**Your assignment**:
Please write out every record exactly, but keep any images out of it.

Collected data:
----
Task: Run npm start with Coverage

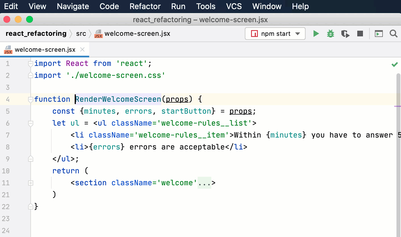Action: [x=345, y=34]
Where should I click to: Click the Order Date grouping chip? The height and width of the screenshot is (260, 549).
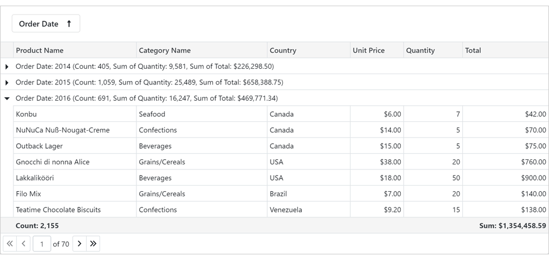click(x=39, y=24)
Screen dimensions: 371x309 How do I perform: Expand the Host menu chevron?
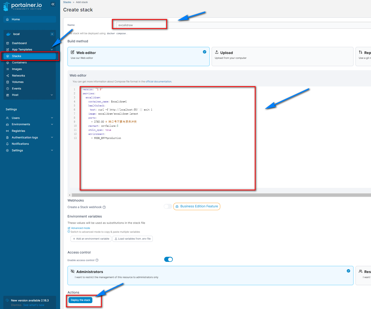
----
**Response**:
Task: Run npm start with Coverage

Action: [x=345, y=34]
Where should I click to: Click the Order Date grouping chip? The height and width of the screenshot is (260, 549).
click(x=39, y=24)
Screen dimensions: 371x309 How do I perform: Expand the Host menu chevron?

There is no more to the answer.